Rule 23(f) authorizes interlocutory review of orders granting or denying class-action certification, so long as a petition is filed within 14 days of such an order. But what if, instead of filing a 23(f) petition, a party files a motion for reconsideration, and the court modifies its certification order? Does the 14-day clock start anew? According to the Third Circuit: sometimes.
In Wolff v. Aetna Life Insurance Co., the district court granted certification, and three months later, the defendant filed a motion to reconsider. The district court granted the motion in part, and denied it in part, solely revising the class definition to address a potential fail-safe issue. Fourteen days later, the defendant filed a 23(f) petition.
Adopting the standard employed by other courts of appeals, the Third Circuit held that the 23(f) time limit begins anew ” only when the revision materially changes the original order granting or denying class certification.” And the district court’s modification of the class definition here, it held, was not material. So the 23(f) petition was untimely.

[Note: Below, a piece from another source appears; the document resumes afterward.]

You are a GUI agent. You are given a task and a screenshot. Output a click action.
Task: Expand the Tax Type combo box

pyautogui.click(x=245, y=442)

At the same time, though the relevant factor for the timeliness inquiry was materiality, the court also noted that it “would also be hesitant to use [its] discretion to grant a 23(f) petition when the basis for the petition is shrouded in what are, to us, incomprehensible tactical maneuvers,” pointing out that the district court had simply adopted the class definition that the defendant-petitioner had sought in its motion for reconsideration.